The promise of the Internet of Things is compelling different parts of the supply chain to work in innovative ways. Huawei Technologies and Deutsche Post DHL Group get that, and are crossing industry lines to work on a connected logistics solution.
The Chinese and German companies announced Feb. 14 that they signed a Memorandum of Understanding to work together on cellular-based IoT technology.
Huawei, an information and communications technology solutions provider, and logistics provider DHL will jointly develop a range of supply chain solutions for customers using industrial-grade Internet of Things hardware and infrastructure, according to press releases from each company.
The collaboration marks the organizations’ latest efforts to dive deeper into the lucrative IoT market, which is expected to enable users to better monitor and optimize supply chain processes with low-cost networked sensors and devices, they said. IoT could generate up to €1.77 trillion (US$1.9 trillion) in additional value for the global logistics industry by 2025, according to the companies. Meanwhile, the connected logistics market is expected to grow from $10.04 billion in 2016 to $41.30 billion by 2021, which represents a compound annual growth rate (CAGR) of 32.7%, a recent report from MarketsandMarkets estimated.
“Spending on connected logistics solutions is expected to more than double between now and 2020, and many logistics providers including Deutsche Post DHL Group have already begun to explore Internet of Things applications in their supply chains, including everything from enhanced asset tracking to driverless delivery vehicles,” said Markus Voss, DHL Supply Chain’s global chief operating officer and chief information officer, in a statement. “This MOU will allow both Huawei and Deutsche Post DHL Group to tackle complex operational and business challenges with a powerful combination of world-class Internet of Things hardware, networks, and expertise in end-to-end supply chain management.”
The companies will collaborate on IoT technology aimed at connecting large volumes of devices across long distances with minimal power consumption. Improved connectivity is expected to “deliver a more integrated logistics value chain by providing critical data and visibility in warehousing operations, freight transportation, and last-mile delivery,” they said.
Under the terms of the agreement, Huawei will make its IoT devices, connectivity experts and network infrastructure accessible to DHL; DHL will continue its efforts to incorporate greater sensing and automation capabilities into its warehousing, freight and last-mile delivery services, according to the press release.

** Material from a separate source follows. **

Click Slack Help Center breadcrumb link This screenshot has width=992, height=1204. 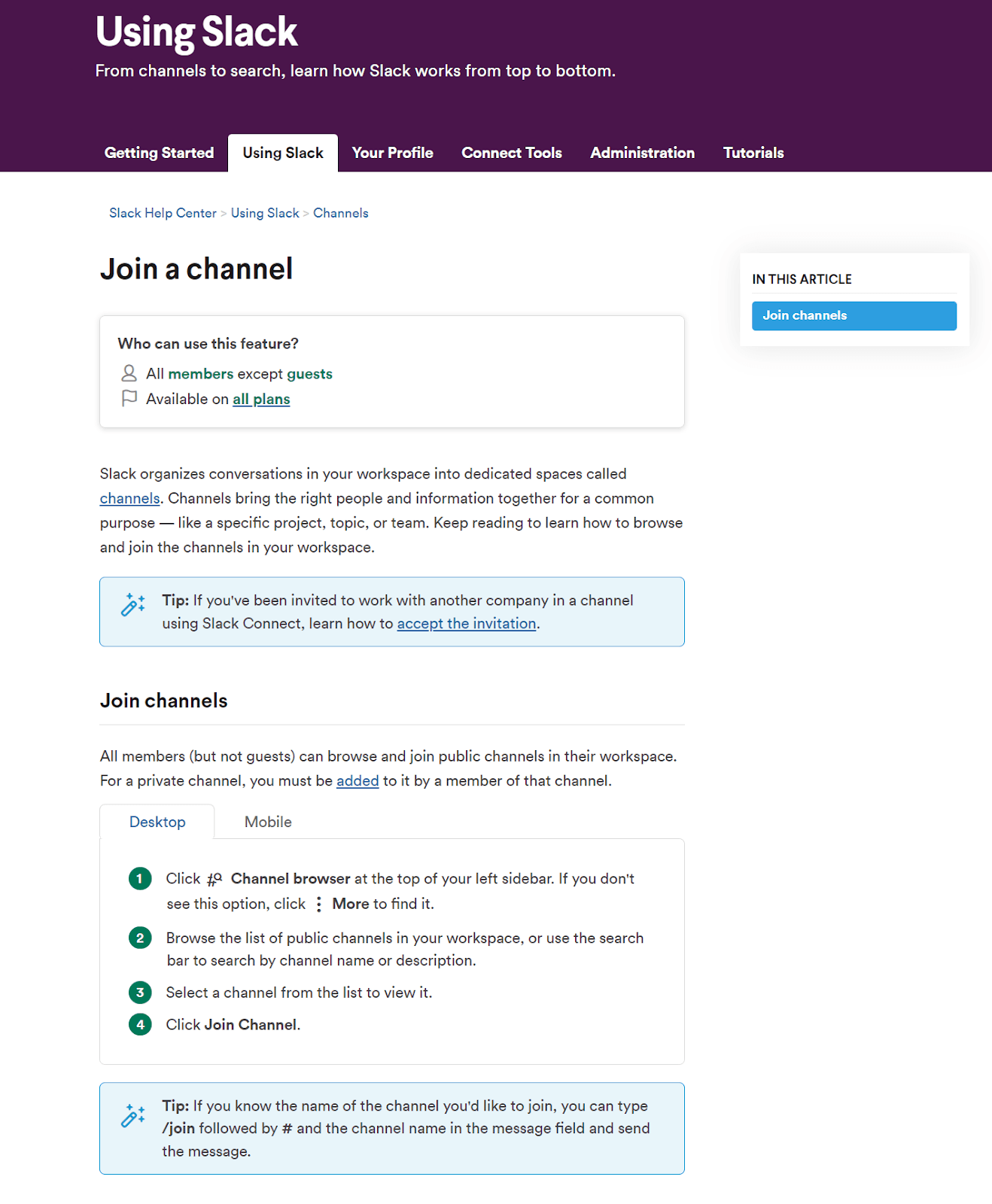[163, 213]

Huawei and DHL will jointly market and commercialize their results and will pilot commercial projects in Europe and China, the companies said.
“Relying on Cloud-Pipe-Device Collaboration, Huawei builds an open, flexible, elastic and secure platform, helping customers easily integrate and develop applications tailored to actual service scenarios,” said Yan Lida, president of Huawei Enterprise Business Group, in a statement. This partnership opens up an opportunity to improve the efficiency, safety and customer service offered by global supply chains in previously-impossible ways, and defines how the Internet of Things will shape the fortunes of the logistics industry in the next few critical years of innovation.”
The deal widens DHL’s play in the young IoT-based logistics space. The logistics provider’s initial jump into IoT came in 2016 with its launch of a €90 million Advanced Regional Center in Singapore. The hub features an almost-entirely automated picking and storing infrastructure that performs 20 percent more efficiently than manual approaches, DHL said.
Competition in the space is considerable. Some of the key players in the IoT in logistics market include IBM, Microsoft, Intel, SAP, FedEx Corporation, XPO Logistics and Cisco Systems, according to MarketsandMarkets.